**AIM OF THE TASK:** Go through each line of the records below and count those with the word "agent"; give only the total.

**THE RECORDS:**
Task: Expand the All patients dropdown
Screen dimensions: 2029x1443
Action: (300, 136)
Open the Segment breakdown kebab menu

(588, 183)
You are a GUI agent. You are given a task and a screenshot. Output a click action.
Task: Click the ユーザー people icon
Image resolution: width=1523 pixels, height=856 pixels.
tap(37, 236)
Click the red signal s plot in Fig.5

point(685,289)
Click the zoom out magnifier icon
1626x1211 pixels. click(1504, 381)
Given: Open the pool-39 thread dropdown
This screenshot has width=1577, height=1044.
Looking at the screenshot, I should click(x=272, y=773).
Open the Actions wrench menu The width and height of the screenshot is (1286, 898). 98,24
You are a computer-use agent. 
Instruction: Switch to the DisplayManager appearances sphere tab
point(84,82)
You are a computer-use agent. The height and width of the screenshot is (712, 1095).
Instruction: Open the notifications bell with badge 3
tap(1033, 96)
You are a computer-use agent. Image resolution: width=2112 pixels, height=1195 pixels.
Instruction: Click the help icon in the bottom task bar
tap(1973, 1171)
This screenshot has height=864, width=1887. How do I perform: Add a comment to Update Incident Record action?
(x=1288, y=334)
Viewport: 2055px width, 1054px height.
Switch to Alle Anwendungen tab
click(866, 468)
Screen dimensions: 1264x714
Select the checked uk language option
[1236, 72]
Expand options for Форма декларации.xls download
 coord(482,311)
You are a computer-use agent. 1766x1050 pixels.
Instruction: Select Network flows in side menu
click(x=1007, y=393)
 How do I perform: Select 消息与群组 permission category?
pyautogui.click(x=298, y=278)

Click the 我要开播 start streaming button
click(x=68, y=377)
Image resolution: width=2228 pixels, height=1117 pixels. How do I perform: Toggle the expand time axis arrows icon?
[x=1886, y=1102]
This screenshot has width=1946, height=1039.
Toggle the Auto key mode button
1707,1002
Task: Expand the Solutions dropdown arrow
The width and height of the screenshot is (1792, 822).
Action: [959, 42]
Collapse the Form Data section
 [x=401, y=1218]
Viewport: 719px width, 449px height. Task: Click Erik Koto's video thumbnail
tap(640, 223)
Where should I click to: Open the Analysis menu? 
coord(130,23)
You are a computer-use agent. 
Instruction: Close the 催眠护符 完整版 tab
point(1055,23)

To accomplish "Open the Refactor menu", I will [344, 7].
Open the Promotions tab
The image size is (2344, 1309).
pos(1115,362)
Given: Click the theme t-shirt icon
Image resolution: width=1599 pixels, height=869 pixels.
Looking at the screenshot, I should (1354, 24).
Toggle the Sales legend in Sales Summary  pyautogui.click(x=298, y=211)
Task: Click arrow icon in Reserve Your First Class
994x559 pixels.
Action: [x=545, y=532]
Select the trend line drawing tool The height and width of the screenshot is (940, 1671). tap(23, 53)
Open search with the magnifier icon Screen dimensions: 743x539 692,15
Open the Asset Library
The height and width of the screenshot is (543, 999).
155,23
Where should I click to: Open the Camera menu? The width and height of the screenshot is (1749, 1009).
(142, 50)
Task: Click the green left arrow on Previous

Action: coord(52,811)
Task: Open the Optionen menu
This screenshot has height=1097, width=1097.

**REPLY:** 6